Courtney Esposito, Institutional History Division, Smithsonian Institution Archives


  1. Creative and compelling as always. Keep up the good work!

  2. Though the technology may have shifted away from radio waves, in some ways I would argue that the golden age of recorded audio broadcasting has just begun--look at how many podcasts are produced by Smithsonian museums alone! Radio has gone to the internet, and along the way has become exceedingly democratic. As long as the power is on, we always have something new to listen to. Interesting blog post--thanks for sharing. And I recommend those hand-crank emergency radios, for your next storm.

  3. Sara, thanks for the comment, I hadn't thought of it that way.
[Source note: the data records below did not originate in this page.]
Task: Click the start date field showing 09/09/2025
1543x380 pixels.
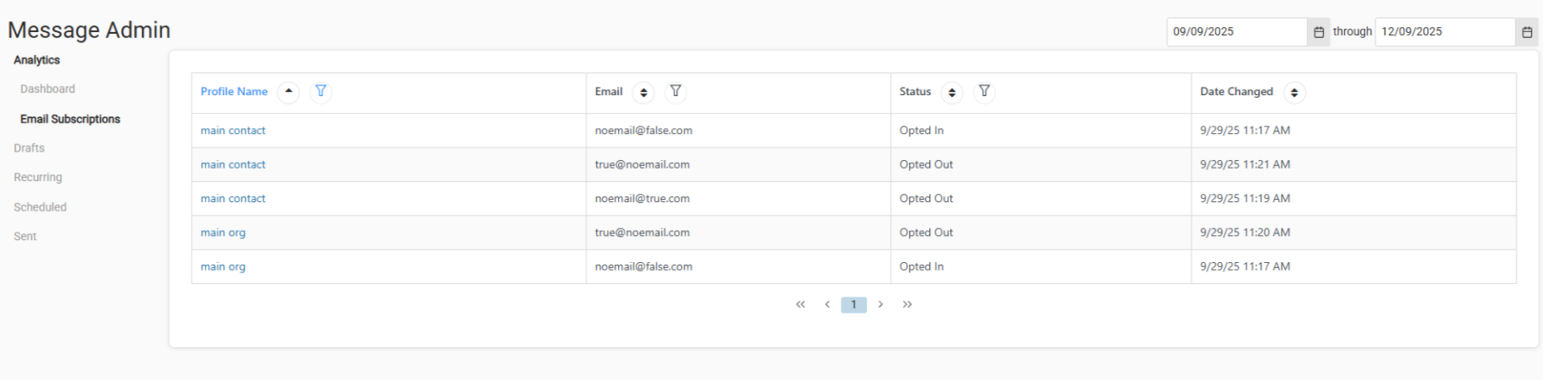Action: click(x=1235, y=32)
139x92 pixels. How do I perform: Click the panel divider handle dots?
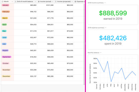85,43
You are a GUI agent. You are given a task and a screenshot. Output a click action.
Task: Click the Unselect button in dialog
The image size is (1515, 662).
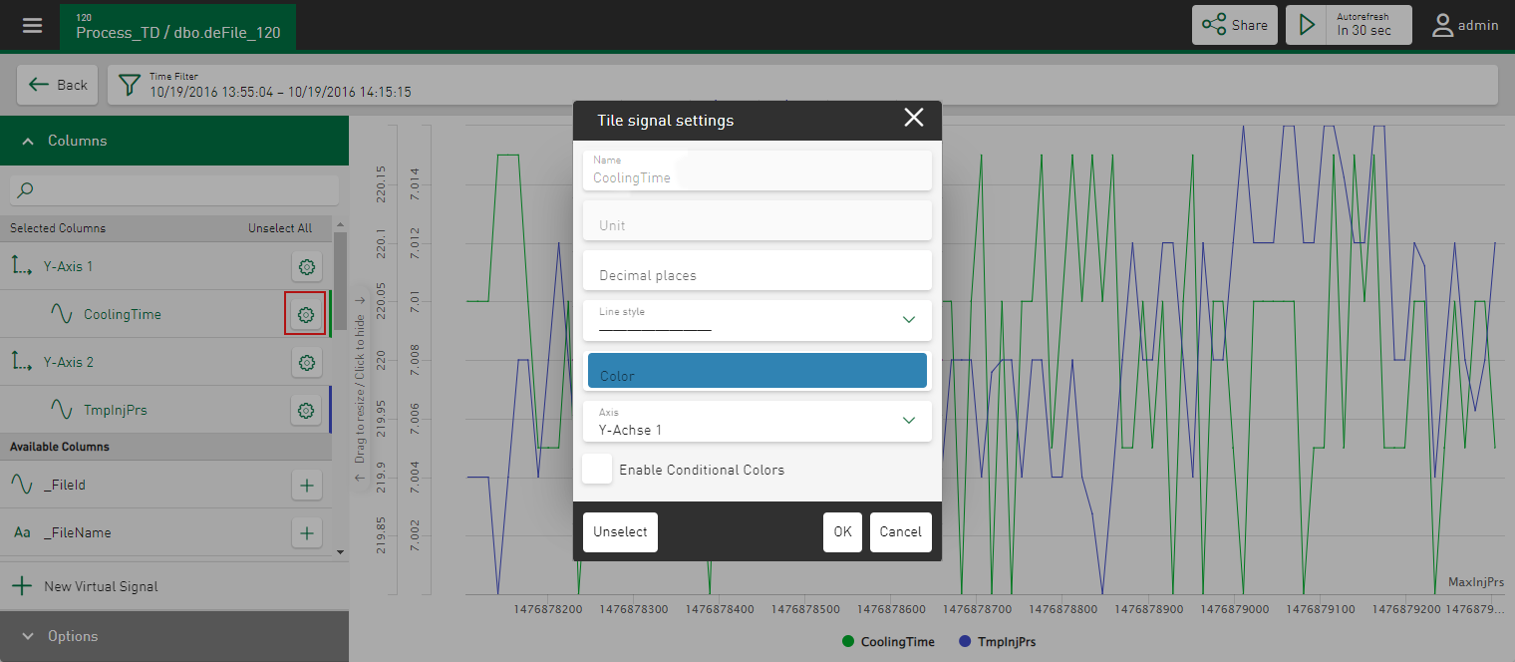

I am not much of a podcaster myself but do occasionally listen while on long trips. I absolutely agree with your statement. The one thing that is different about the new "radio" is that it allows people more freedom to listen when and where they want to. So for the individual who is not a huge fan of the morning, they can now listen to their morning show at a more convenient time. For the archives podcast have become a way to invite people in, behind the scenes very similar to the way the old radio shows use to. Great point and thanks for reading!

  4. A lot of people are interested in old radio programs because of nostalgia, but for some it's more personal. Several years ago, I was contacted by a woman who had found a handful of the supplements that Courtney mentioned in her parents' attic. She couldn't bring herself to throw them away and we gladly accepted them. She knew her father had been part of the Civilian Conservation Corps and had some involvement in radio. I was able to find an Educational Radio Program progress report from 1937 in our collections that included descriptions of the various radio projects and how various organizations, including the CCC, were involved. Although it didn't provide specific information about her father, she was able to put that portion of his life into a bigger context.

  5. Thanks for sharing Jennifer. Martha Rosen had mentioned how attached she is to the old radio programs, which inspired her research into the Smithsonian's Radio History. She has found a lot of informatioan and documents both in SIA and other archives. At some point she will be sending her findings to us, and hopefully we can look into them further!